Microsoft Corp. aggressively kick-starts its video-game console business May 22 when it breaks a multimillion-dollar integrated TV, online, and radio campaign-created by Interpublic Group of Cos.' McCann-Erickson and GMR Marketing, both New York; Freestyle Interactive, San Francisco, and Cornerstone Music, Baltimore-touting the availability of some 70 games for its Xbox console.

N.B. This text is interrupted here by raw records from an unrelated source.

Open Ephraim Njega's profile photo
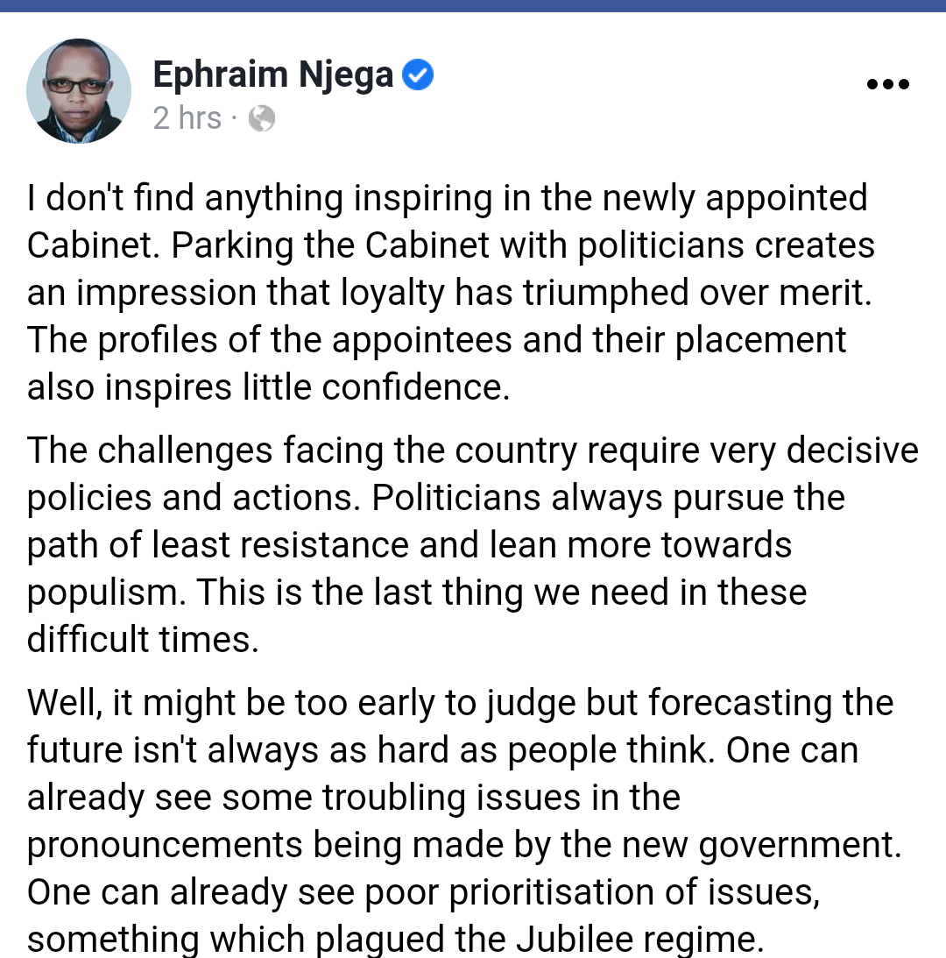 (x=79, y=91)

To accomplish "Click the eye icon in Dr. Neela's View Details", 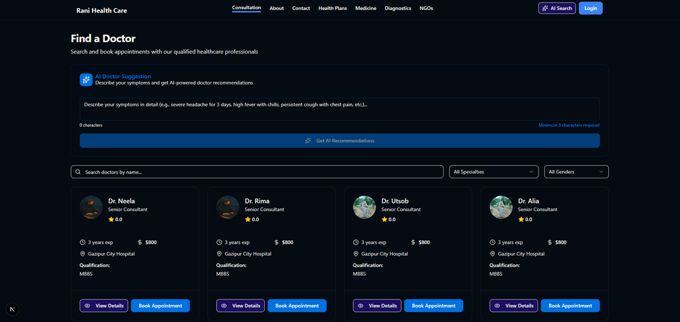I will (x=87, y=306).
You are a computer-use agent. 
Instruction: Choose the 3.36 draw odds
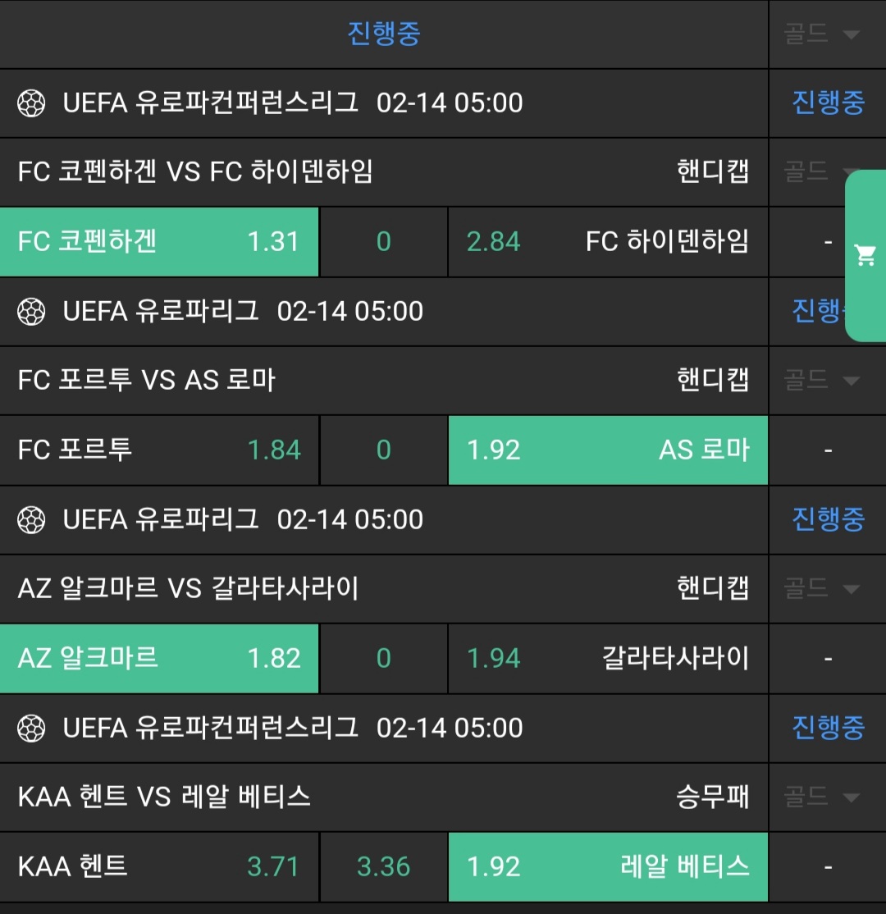384,867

On June 10, Nintendo unleashes a national primetime TV, cable, syndication, online and print campaign touting its new WaveBird wireless game controller via Bcom3 Group's Leo Burnett USA, Chicago. Nintendo also will support GameCube and GameBoy Advance hardware in an outdoor campaign breaking in mid-June. Nintendo's new psychological thriller, "Eternal Darkness: Sanity's Requiem," debuts June 24 with a TV, print and online push.
Meanwhile, Sony is set to unveil a new brand campaign this week for PlayStation 1 and 2 by Omnicom Group's TBWA/Chiat/Day, Playa del Rey, Calif. Separate summer and fall media flights are planned highlighting flagship titles under the tagline: "Live in your world. Play in ours." Sony has used the line in various pieces of advertising before but not in an overarching sense.
Less than a year after entering the console gaming business, Microsoft must make the Xbox and its library of software titles fly off store shelves in order to make a convincing dent in the market. Analysts say Microsoft needs to achieve 20% of the market to hold its own in the volatile category, making support from third-party software publishers crucial.
Microsoft expects to have sold 3.5 million to 4 million consoles globally by the end of its fiscal year June 30. It doesn't break out numbers for the U.S., but NPD Funworld estimates 2 million units have sold in the U.S. since the Xbox launched last November.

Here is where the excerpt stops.